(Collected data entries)
● ● ● ● ● ● ●

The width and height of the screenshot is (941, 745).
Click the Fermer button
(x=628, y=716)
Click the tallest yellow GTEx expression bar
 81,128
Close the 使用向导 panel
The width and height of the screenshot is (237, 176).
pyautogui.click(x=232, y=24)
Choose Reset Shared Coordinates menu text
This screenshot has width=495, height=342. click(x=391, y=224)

● ● ● ● ● ● ●

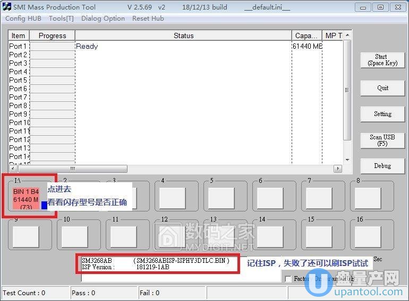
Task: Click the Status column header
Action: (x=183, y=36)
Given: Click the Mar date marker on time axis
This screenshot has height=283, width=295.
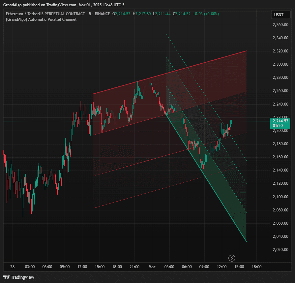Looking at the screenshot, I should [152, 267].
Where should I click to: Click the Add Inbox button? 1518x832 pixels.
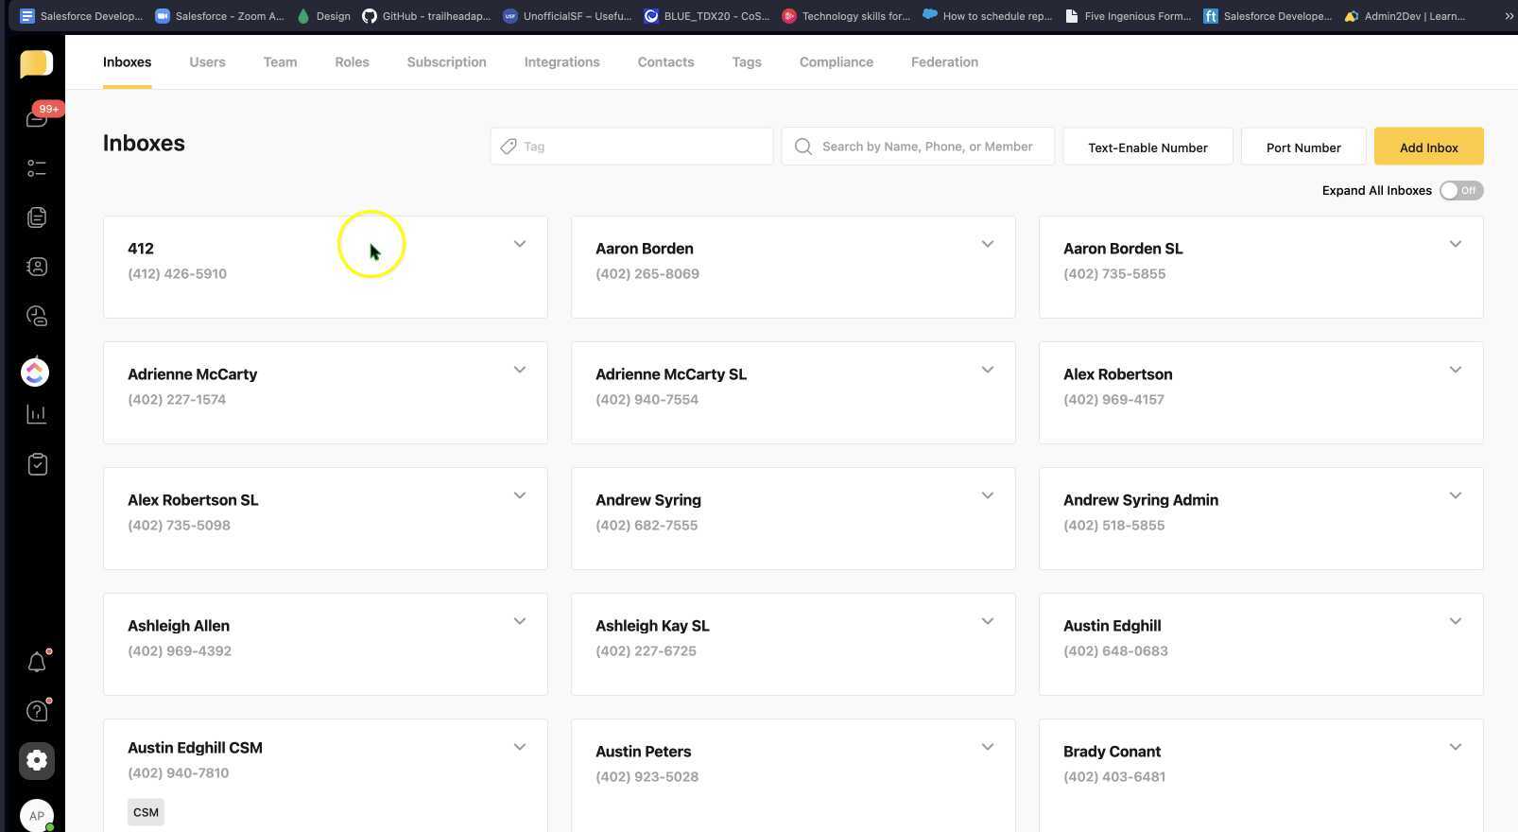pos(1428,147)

● ● ● ● ● ● ●

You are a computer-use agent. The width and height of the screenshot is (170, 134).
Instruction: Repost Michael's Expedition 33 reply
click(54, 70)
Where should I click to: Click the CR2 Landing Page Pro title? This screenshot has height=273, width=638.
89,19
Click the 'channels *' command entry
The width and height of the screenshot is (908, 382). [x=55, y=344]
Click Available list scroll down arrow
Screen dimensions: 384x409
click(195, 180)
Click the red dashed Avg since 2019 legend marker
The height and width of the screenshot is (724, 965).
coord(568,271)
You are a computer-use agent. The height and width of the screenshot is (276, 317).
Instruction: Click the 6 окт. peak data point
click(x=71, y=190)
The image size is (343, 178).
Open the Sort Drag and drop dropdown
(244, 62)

● ● ● ● ● ● ●

WORK REQUIRED:
If a line in the records contains the string "computer", copy it out.

REPLY:
You are a computer-use agent. The width and height of the screenshot is (170, 134).
You are a computer-use agent. The height and width of the screenshot is (276, 317).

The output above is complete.